Your instructions:
Copy out each line of the entries where the word "agent" is present.

Collected data entries:
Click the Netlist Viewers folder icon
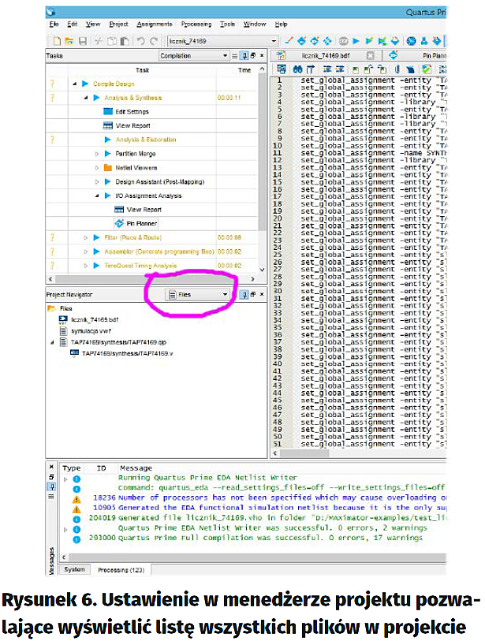The height and width of the screenshot is (641, 485). (x=108, y=168)
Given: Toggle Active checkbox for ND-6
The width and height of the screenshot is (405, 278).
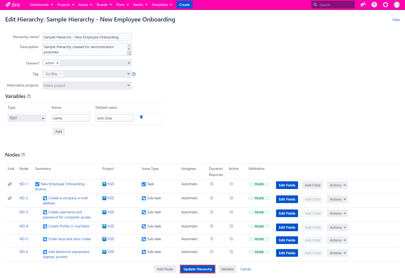Looking at the screenshot, I should (x=231, y=252).
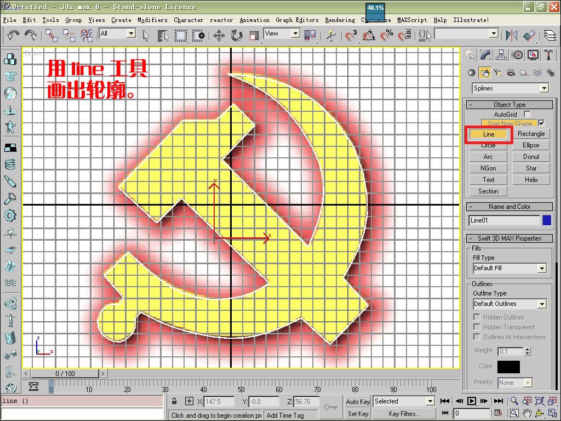Select the Select and Move tool
561x421 pixels.
point(219,36)
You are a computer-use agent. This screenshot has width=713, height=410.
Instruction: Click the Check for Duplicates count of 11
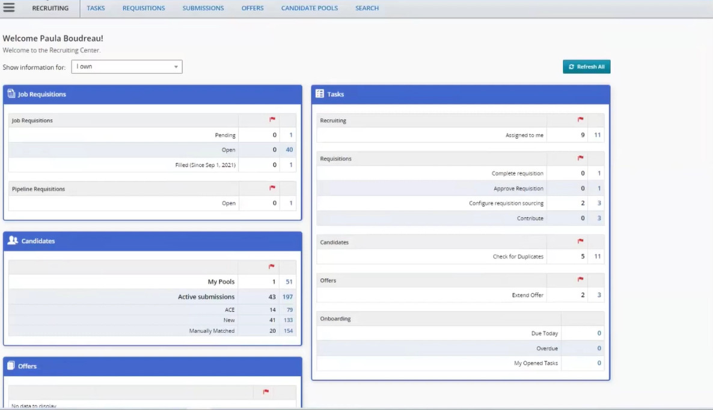click(x=597, y=256)
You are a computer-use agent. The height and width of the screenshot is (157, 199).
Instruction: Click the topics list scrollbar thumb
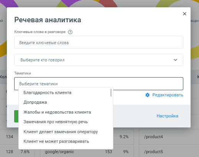coord(111,93)
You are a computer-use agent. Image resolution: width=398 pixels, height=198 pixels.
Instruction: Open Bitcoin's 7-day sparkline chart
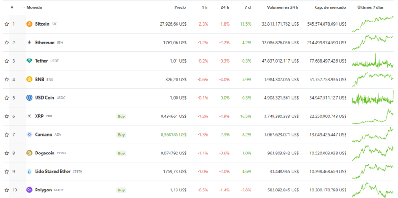click(373, 23)
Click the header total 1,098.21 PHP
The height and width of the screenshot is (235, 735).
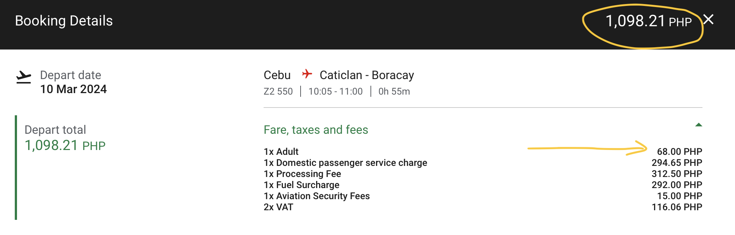[648, 21]
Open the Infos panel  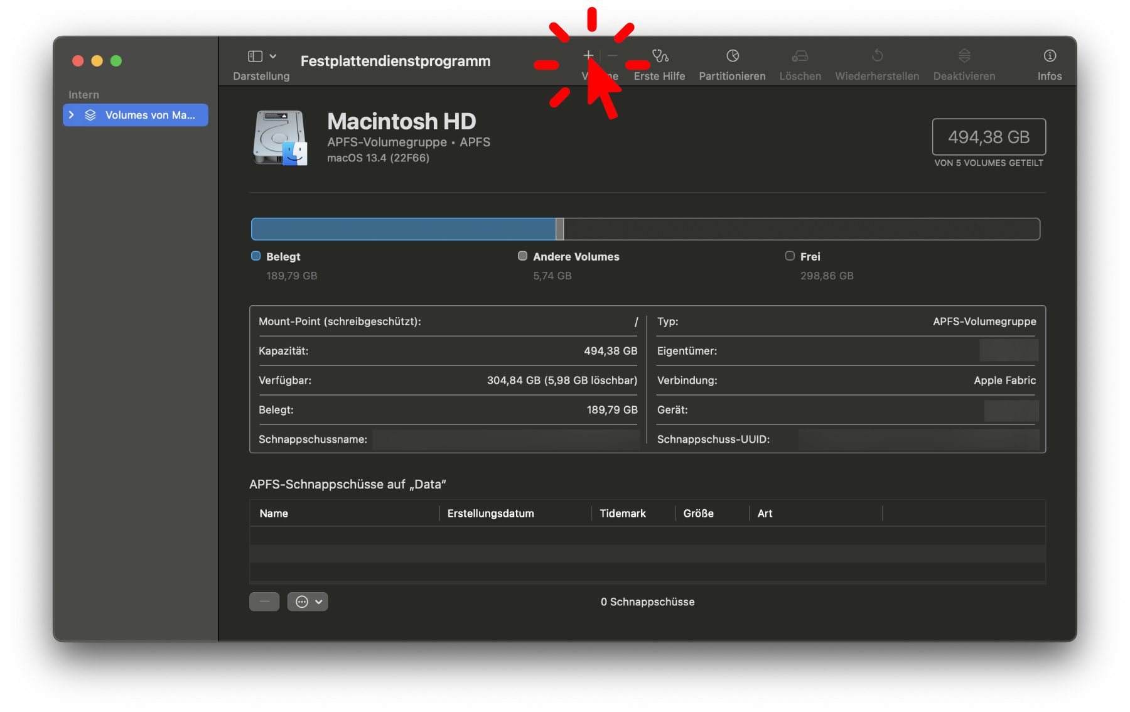click(x=1049, y=57)
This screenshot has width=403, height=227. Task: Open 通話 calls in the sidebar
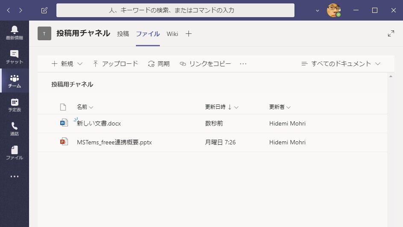pyautogui.click(x=15, y=128)
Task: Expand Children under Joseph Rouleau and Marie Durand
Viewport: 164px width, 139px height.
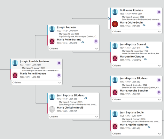Action: (x=74, y=49)
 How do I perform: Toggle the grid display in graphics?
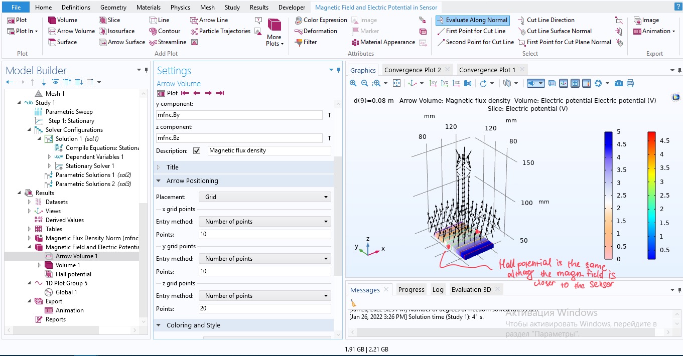[x=575, y=83]
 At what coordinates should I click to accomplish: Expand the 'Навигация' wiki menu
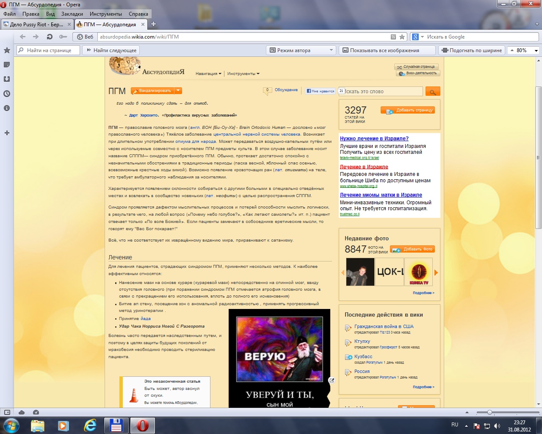coord(208,74)
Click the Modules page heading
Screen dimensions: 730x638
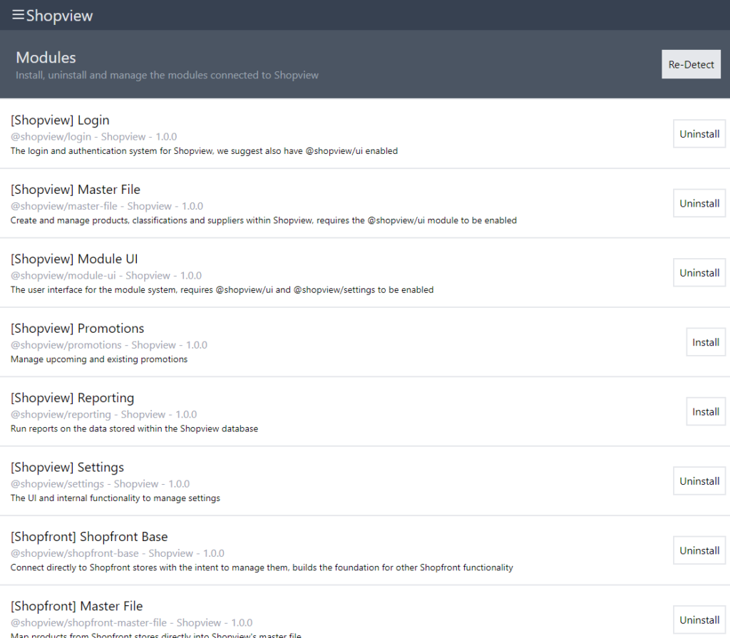(x=46, y=58)
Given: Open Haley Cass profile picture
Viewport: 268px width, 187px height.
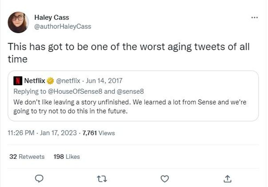Looking at the screenshot, I should click(x=18, y=22).
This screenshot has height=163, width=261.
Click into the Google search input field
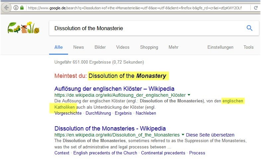pyautogui.click(x=146, y=28)
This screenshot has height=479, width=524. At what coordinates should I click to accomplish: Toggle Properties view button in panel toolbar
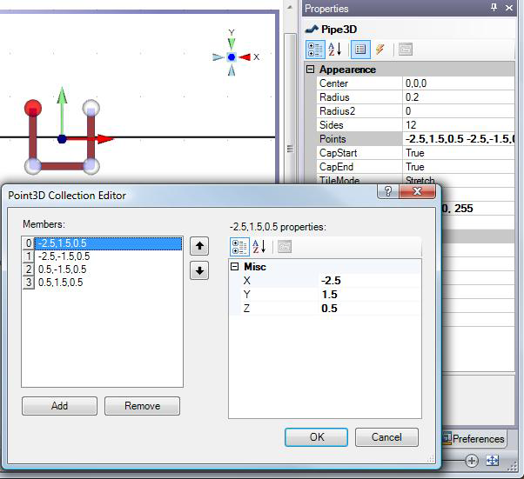point(361,50)
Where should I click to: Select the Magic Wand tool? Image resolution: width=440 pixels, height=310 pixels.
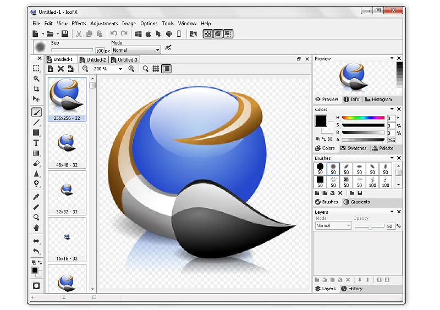point(36,79)
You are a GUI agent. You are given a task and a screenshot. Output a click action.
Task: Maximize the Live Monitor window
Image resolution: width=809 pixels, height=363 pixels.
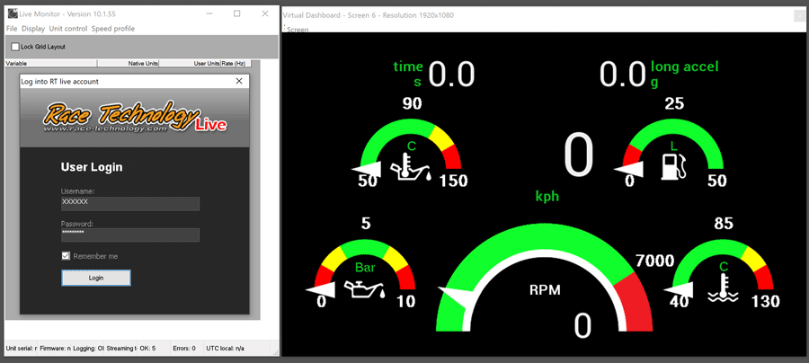coord(236,14)
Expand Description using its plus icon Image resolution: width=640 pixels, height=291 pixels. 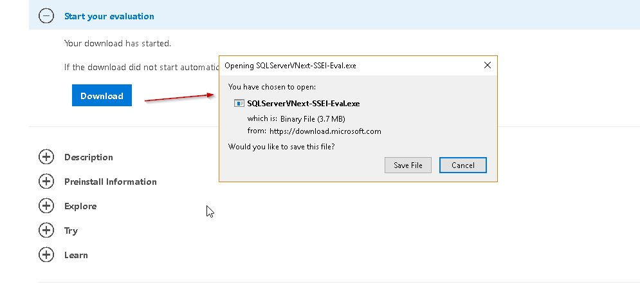46,157
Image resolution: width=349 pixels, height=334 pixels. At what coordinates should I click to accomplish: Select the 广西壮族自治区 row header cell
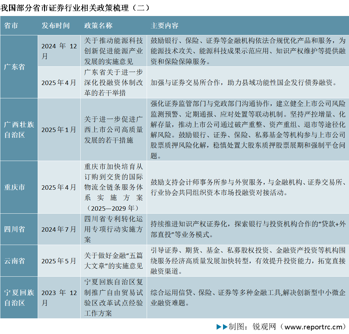(x=18, y=130)
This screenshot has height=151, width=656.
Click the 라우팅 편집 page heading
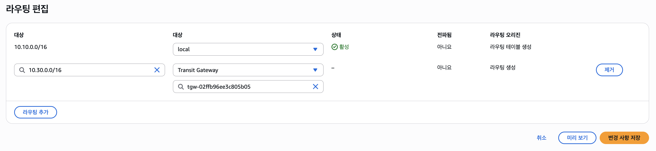point(27,9)
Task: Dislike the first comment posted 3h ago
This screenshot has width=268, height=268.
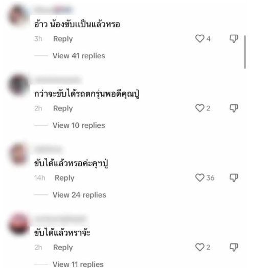Action: [234, 39]
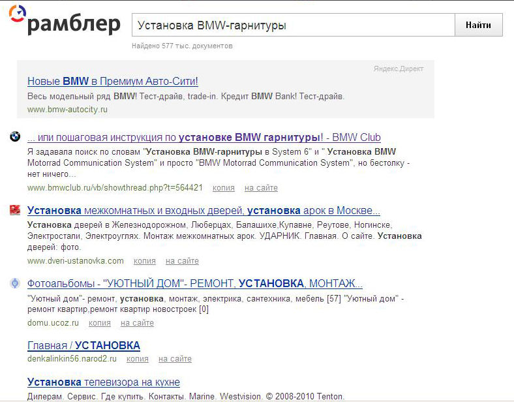Open the BMW Club гарнитуры instruction result

coord(204,138)
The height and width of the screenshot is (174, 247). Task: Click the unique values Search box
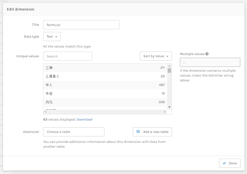pos(67,56)
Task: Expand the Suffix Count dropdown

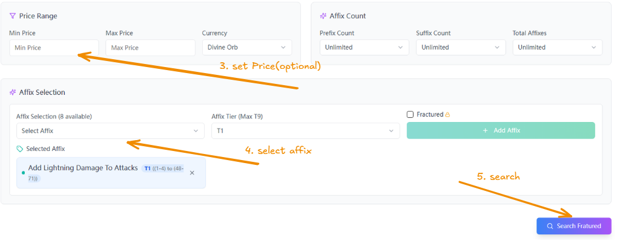Action: 461,48
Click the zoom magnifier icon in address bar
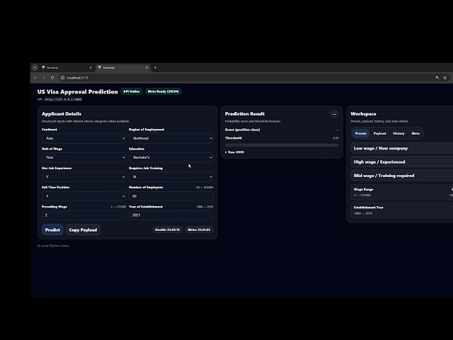This screenshot has height=340, width=453. 437,78
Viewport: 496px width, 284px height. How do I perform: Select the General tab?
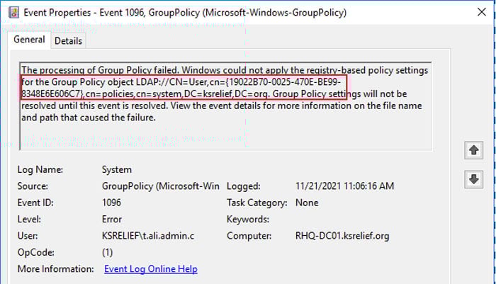29,40
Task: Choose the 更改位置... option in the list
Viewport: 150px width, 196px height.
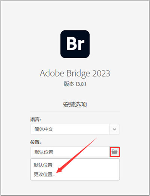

Your response:
You are a computer-use agent. This screenshot has width=713, height=410.
You are a computer-use agent. The height and width of the screenshot is (157, 199).
You are a computer-use agent. Image resolution: width=398 pixels, height=198 pixels.
You are a GUI agent. You are given a task and a screenshot. Output a click action.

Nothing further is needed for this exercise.